Consultants in the field of cyber law assist businesses in maintaining the safety and integrity of their computer information systems.
They are in charge of determining who requires access to the firm’s information and devising, coordinating, and executing all information security measures.
An assistant professor or lecturer of Cyber Law must have extensive knowledge of the field as well as a track record of teaching cyber law classes. A candidate for this role must have extensive expertise in instructional methodologies relevant to Cyber Law.
A legal assistant or paralegal assists a lawyer by conducting research, preparing legal documents, and assisting in the courtroom. He/she also helps lawyers in interviewing clients and witnesses.
The job of a cyber security architect is to design and implement a company’s information system by gathering the data, assessing it, and devising a strategy that balances the organization’s needs with its risks.
A Corporate Legal Officer shall be in charge of providing legal advice on behalf of the organization.
He/she also provides any relevant information or documentation as needed. The candidate should be familiar with the company’s technological as well as business needs as they relate to cyber law.
Most people are surely aware of the fact that they absolutely need an attorney for just about any legal issue, even if it is something as simple as a traffic ticket.
A person generally knows that they should have a competent attorney handle any legal issue for them.
If you are concerned about privacy, you may want to consider hiring a “Cyber” attorney. This is an attorney that specializes in Internet and computer-related laws. A few examples of laws that they can advise you of and potentially help with would be:
– Intellectual property violations such as copyright infringement.

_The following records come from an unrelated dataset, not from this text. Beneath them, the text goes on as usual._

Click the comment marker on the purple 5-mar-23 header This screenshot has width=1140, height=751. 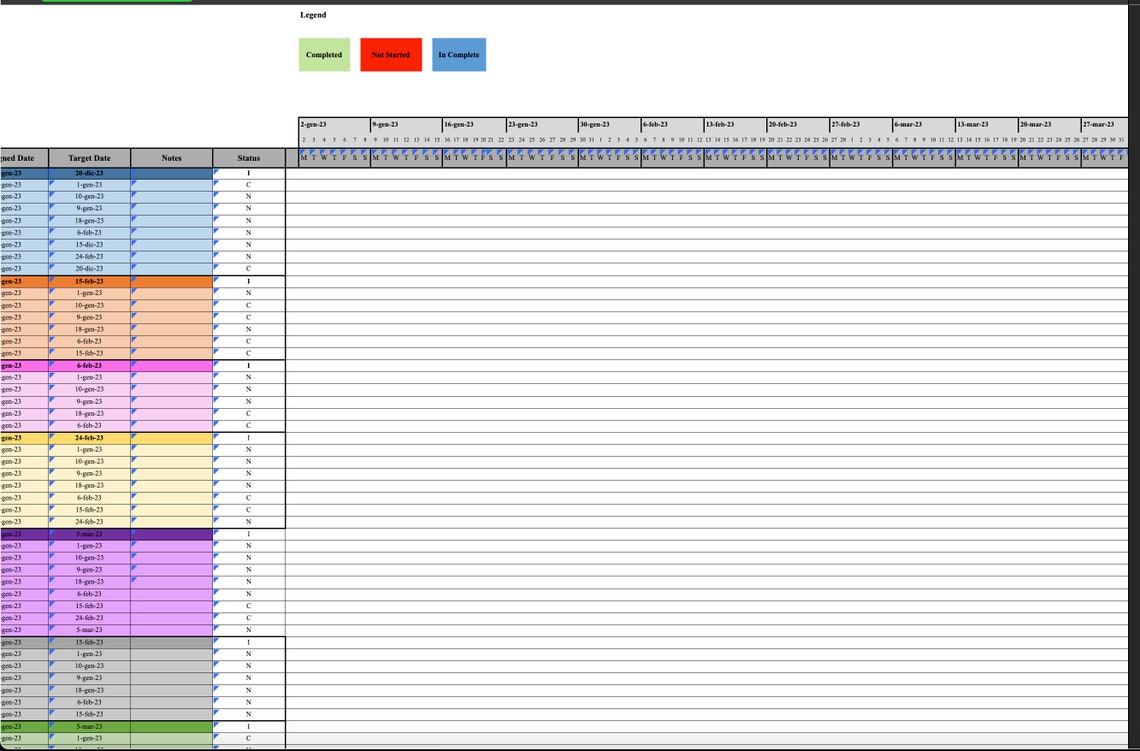(x=49, y=534)
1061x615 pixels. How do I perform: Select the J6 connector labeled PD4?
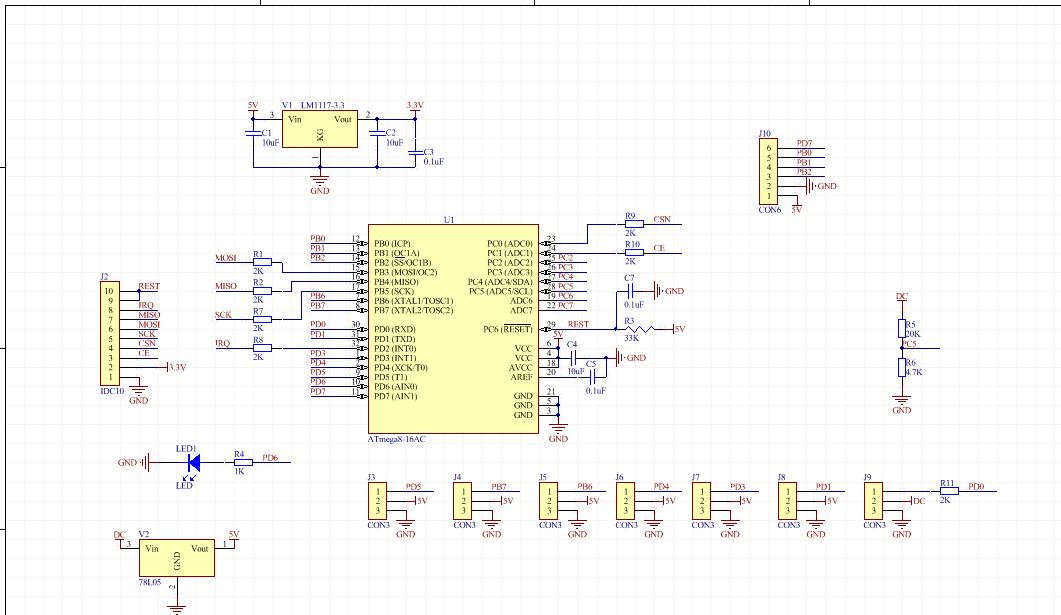[x=625, y=501]
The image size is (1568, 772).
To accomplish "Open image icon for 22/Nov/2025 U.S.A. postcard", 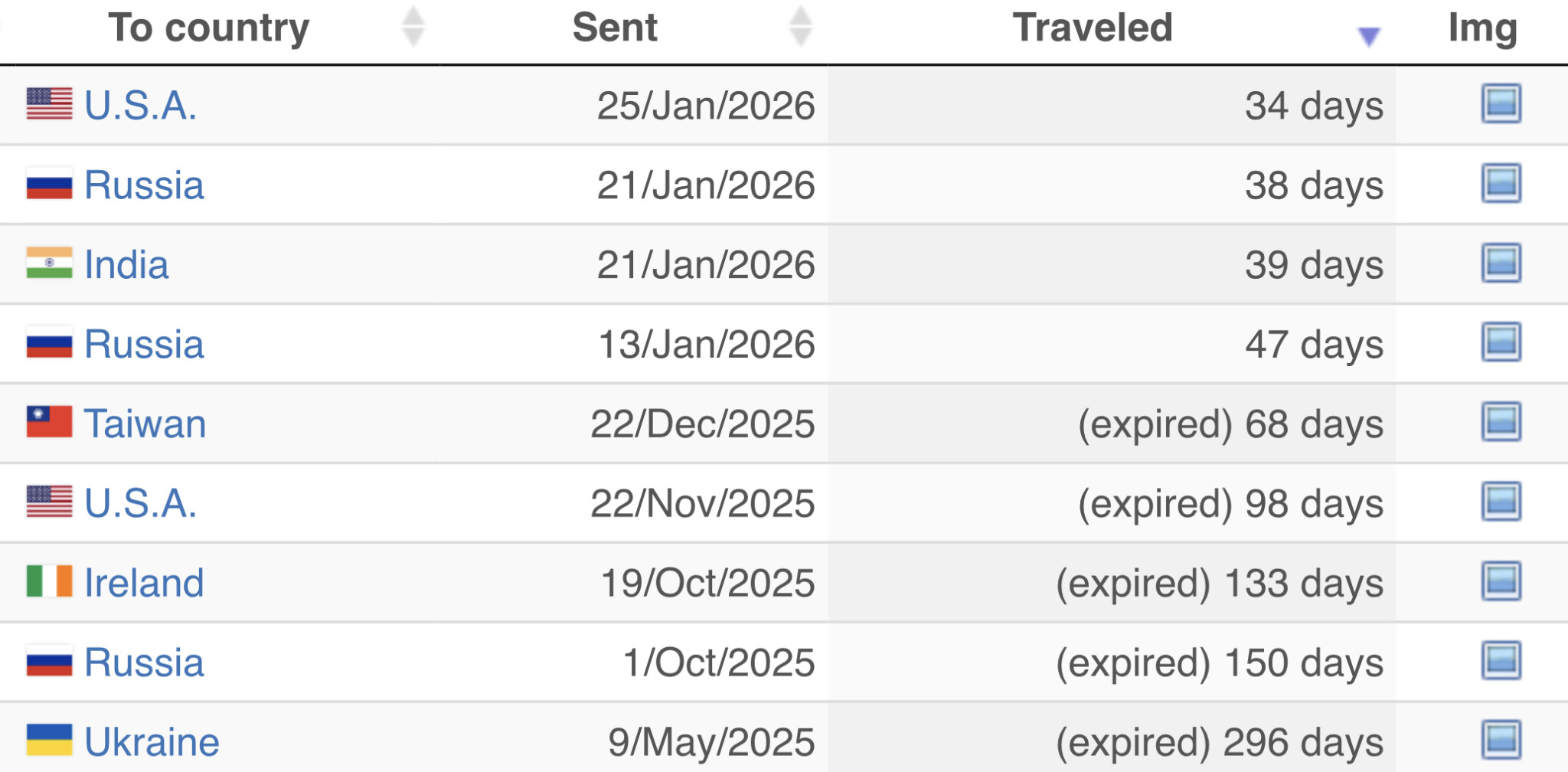I will click(x=1501, y=502).
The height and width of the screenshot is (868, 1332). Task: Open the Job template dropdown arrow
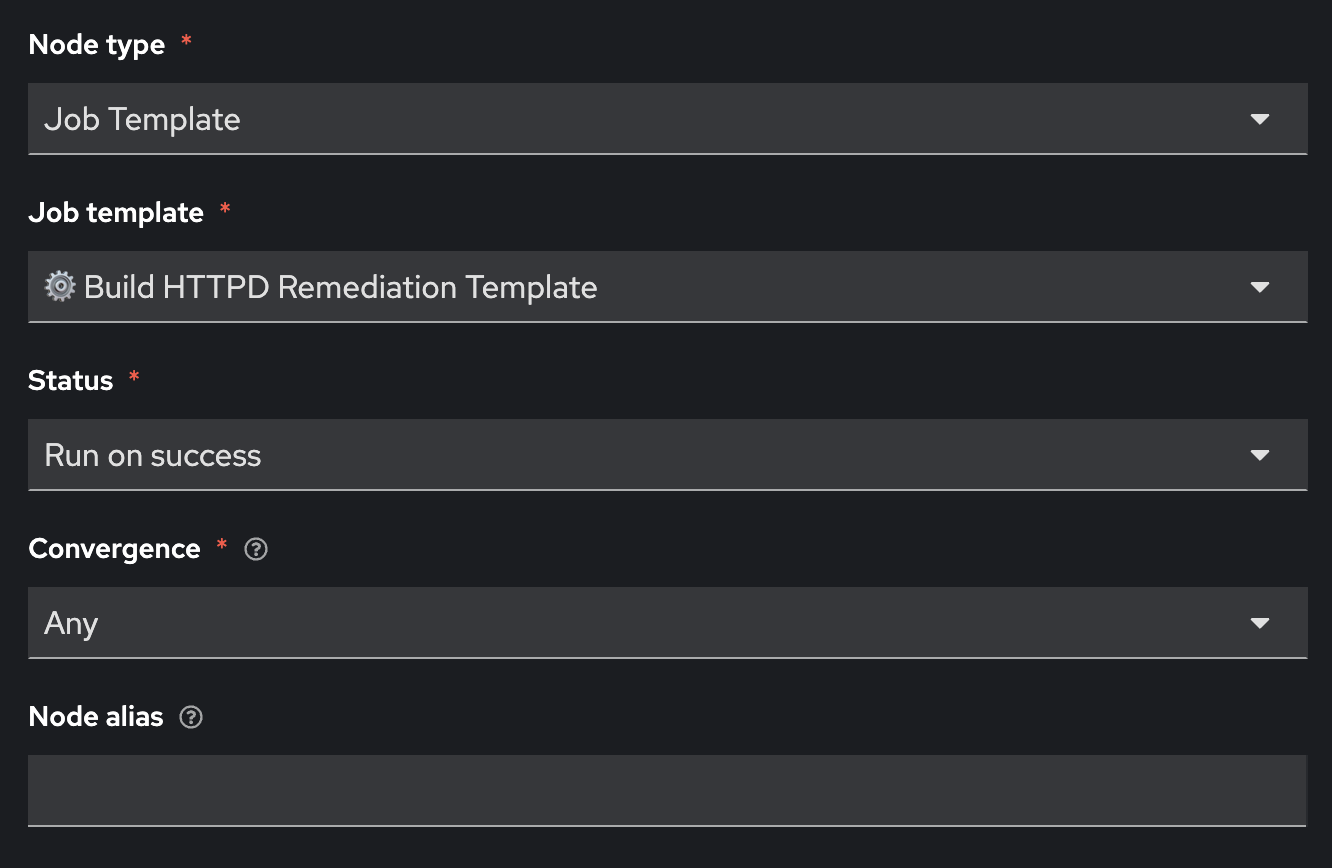[x=1259, y=288]
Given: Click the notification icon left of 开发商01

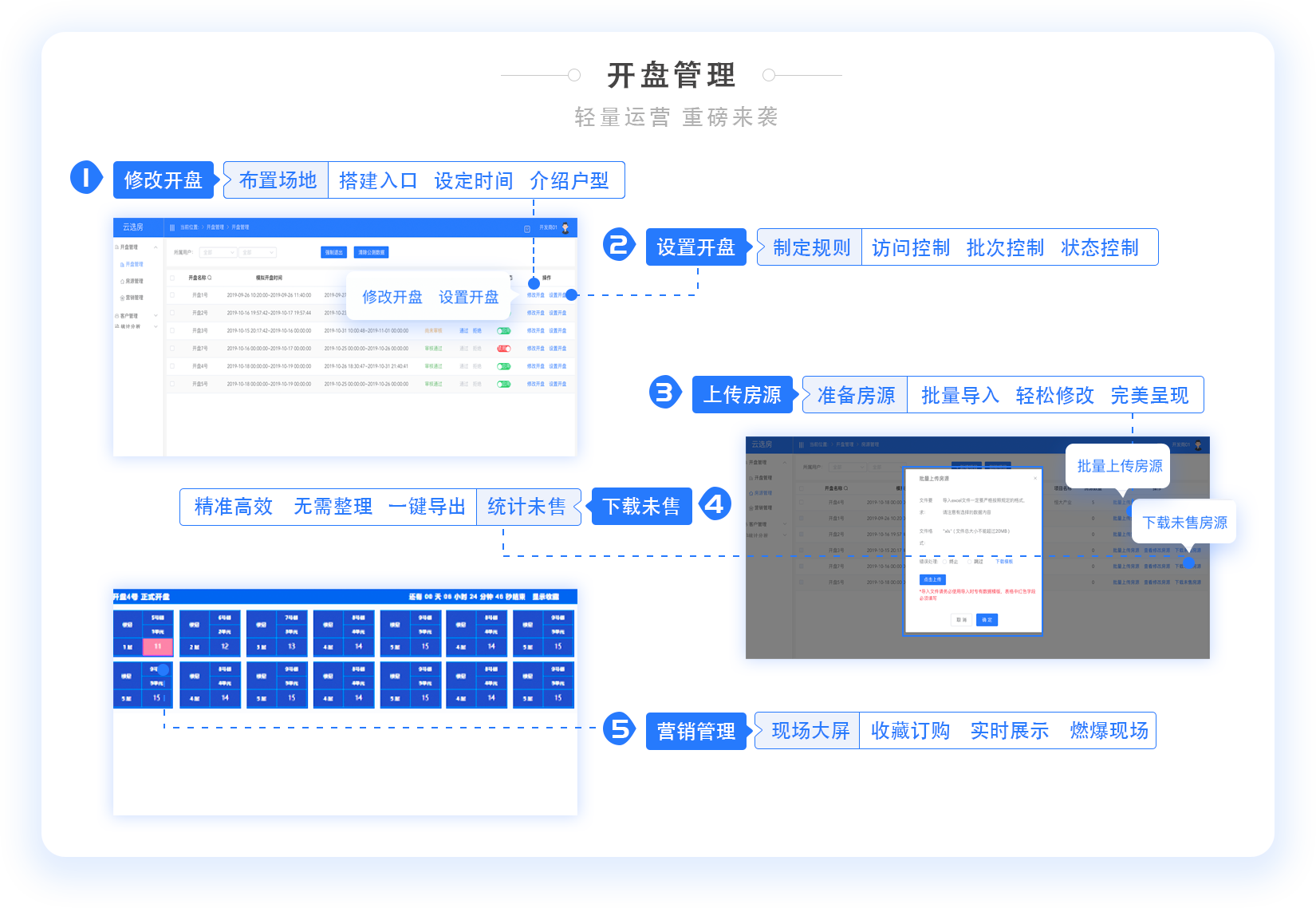Looking at the screenshot, I should pyautogui.click(x=527, y=228).
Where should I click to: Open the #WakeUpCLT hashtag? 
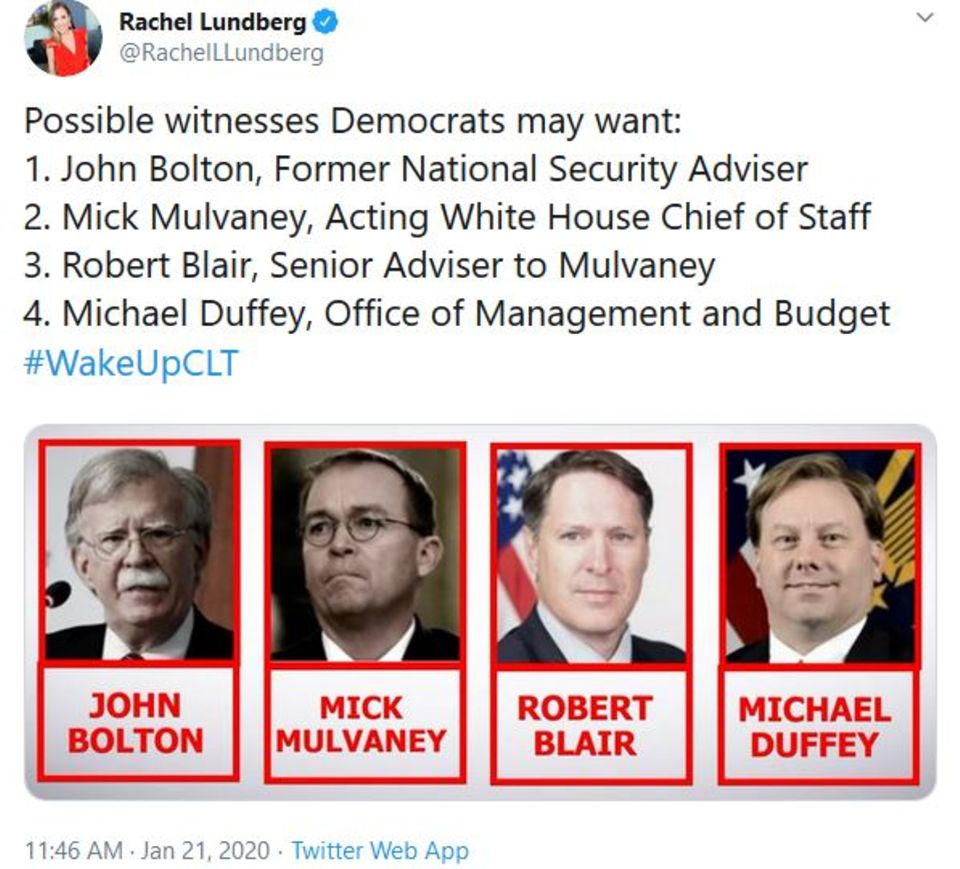(130, 362)

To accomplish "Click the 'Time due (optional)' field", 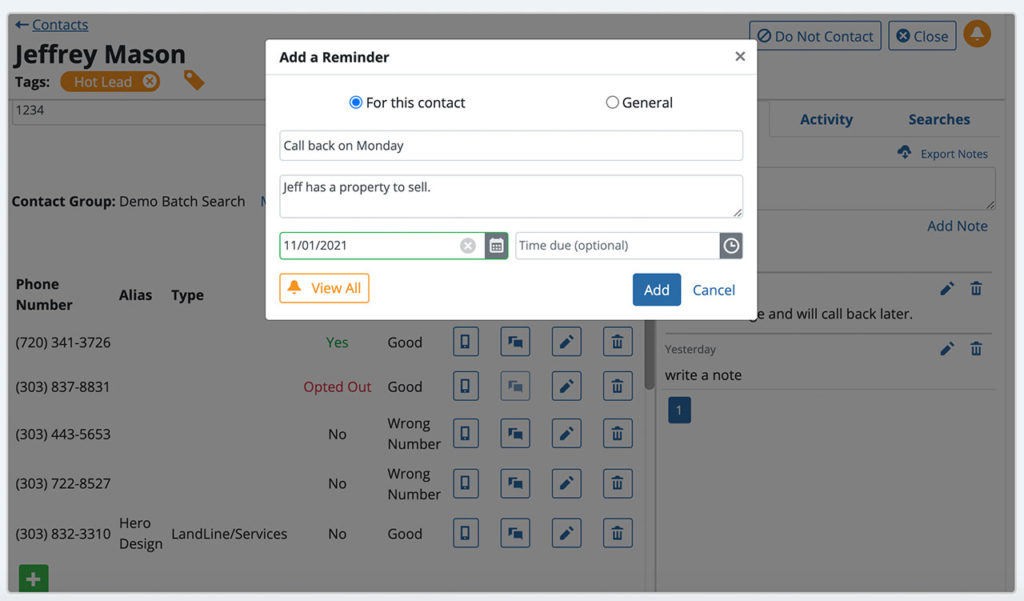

– Trespassing on someone else’s website with the intent to cause harm or stealing of information.
– Accessing a computer without authority.
According to Cybersecurity Ventures, by 2021, there will be 3.5 million cybersecurity vacancies across the world in various fileds.
Many law firms have started to develop their own cybersecurity practices. Candidates with qualified LL.M. degrees will be employed as consultants, chief security officers for corporations, and attorneys in both public and private corporations.
According to Glassdoor, the starting salary for a chief security officer is $153,000 per year.
According to the USC Gould School of Law, an LL.M. graduate can follow one of five vocations. Law Firm Partner is the most suitable of the five for a cybersecurity specialization.
The typical pay for law firm partners in the United States is $179,953, according to PayScale. Bonuses and profit-sharing agreements can help you earn more than $400,000 per year.
While a cybersecurity law degree does not need this knowledge, many experts advocate that a job applicant has some understanding of cyber security concepts.
Certification in IT demonstrates a basic understanding of cybersecurity and computer networks. Studying for the certification will provide students with a broad theoretical framework of how IT professionals handle security risks and vulnerabilities.
This knowledge is helpful in understanding real-world cyber security issues and how they relate to the law.
According to the US Bureau of Labor Statistics (2019), employment in computer and information technology jobs is expected to rise 12.5% from 2019 through 2028,
According to Trend Micro’s predictions, the worldwide cybersecurity market will rise from $85.36 billion in 2016 to over $187.6 billion by 2022. Jobs in the sector are anticipated to rise dramatically throughout the world.
The National Jurist reported in late 2017 that “the typical compensation for first-year associates at legal firms with fewer than 50 lawyers was $90,000, half of what their big law firm peers in key areas make.” The typical beginning wage for companies with more than 700 lawyers was $156,050.”